Give the number of lines below that hold "title", and only that.

■ Available data
=== Begin Enclosure ===

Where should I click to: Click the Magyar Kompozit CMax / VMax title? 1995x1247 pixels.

=== End Enclosure ===
=== Begin Enclosure ===

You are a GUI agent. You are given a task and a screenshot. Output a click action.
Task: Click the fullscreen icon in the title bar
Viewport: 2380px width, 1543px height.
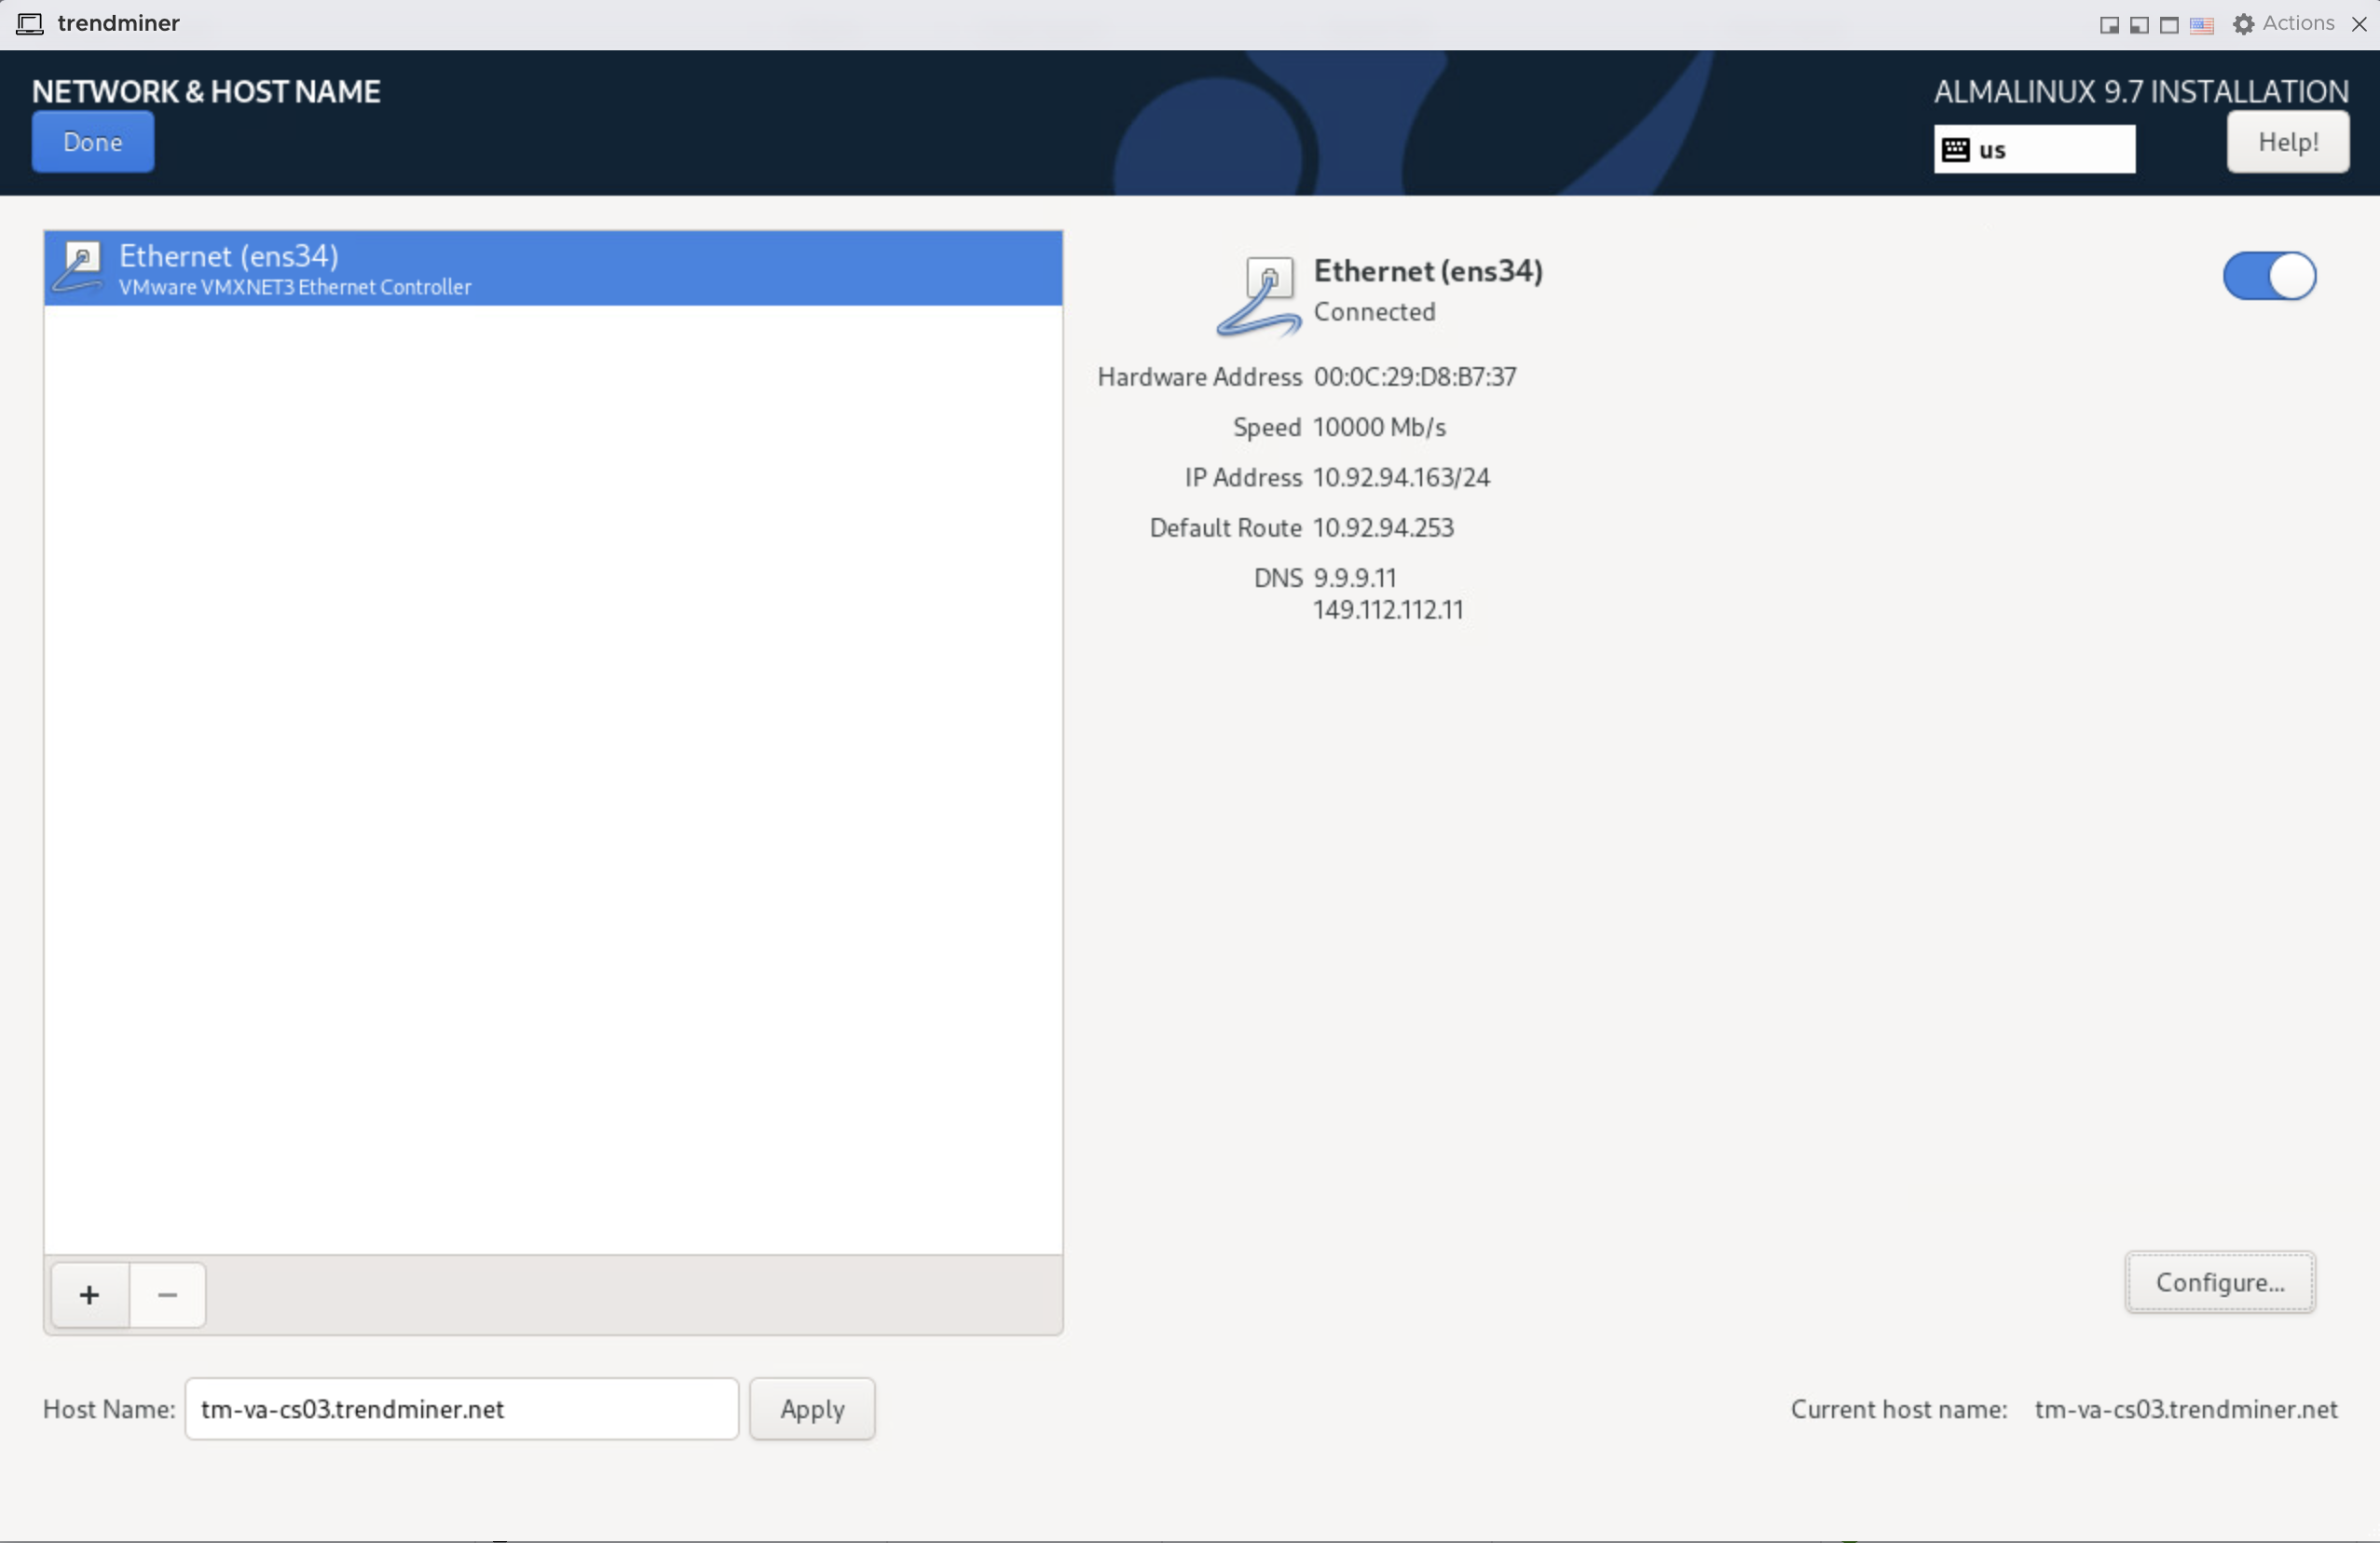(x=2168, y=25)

=== End Enclosure ===

■ Answer to this task
2